- **Work required**: Looking at the listing below, retype exactly the lines starting at the one containing "Create new folder in import dialog" and ending at the one containing "Given: Expand the", both included, and nothing else.

- **Records for the exercise**:
|---|

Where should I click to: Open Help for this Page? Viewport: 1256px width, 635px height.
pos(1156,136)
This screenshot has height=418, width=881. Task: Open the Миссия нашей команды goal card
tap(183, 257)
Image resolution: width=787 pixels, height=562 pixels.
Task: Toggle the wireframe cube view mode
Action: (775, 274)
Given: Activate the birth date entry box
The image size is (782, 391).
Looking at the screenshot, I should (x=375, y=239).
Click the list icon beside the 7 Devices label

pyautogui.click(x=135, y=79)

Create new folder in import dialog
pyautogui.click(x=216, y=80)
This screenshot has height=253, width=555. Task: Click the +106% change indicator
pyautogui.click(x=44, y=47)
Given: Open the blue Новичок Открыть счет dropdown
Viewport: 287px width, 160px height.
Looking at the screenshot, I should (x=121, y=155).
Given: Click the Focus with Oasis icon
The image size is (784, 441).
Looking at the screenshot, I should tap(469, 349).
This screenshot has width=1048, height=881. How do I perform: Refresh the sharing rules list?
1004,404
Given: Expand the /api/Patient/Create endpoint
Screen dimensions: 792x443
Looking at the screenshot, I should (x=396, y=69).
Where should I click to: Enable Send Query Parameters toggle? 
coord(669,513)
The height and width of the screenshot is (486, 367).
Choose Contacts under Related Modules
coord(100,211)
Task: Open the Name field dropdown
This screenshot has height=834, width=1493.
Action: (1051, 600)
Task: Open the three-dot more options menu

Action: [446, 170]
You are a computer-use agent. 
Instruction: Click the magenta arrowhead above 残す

|---|

- **Response to this task**:
Create new folder in import dialog
pyautogui.click(x=216, y=80)
This screenshot has height=253, width=555. Task: Click the +106% change indicator
pyautogui.click(x=44, y=47)
Given: Open the blue Новичок Открыть счет dropdown
Viewport: 287px width, 160px height.
Looking at the screenshot, I should (x=121, y=155).
Given: Click the Focus with Oasis icon
The image size is (784, 441).
Looking at the screenshot, I should tap(469, 349).
This screenshot has width=1048, height=881. How do I perform: Refresh the sharing rules list?
1004,404
Given: Expand the /api/Patient/Create endpoint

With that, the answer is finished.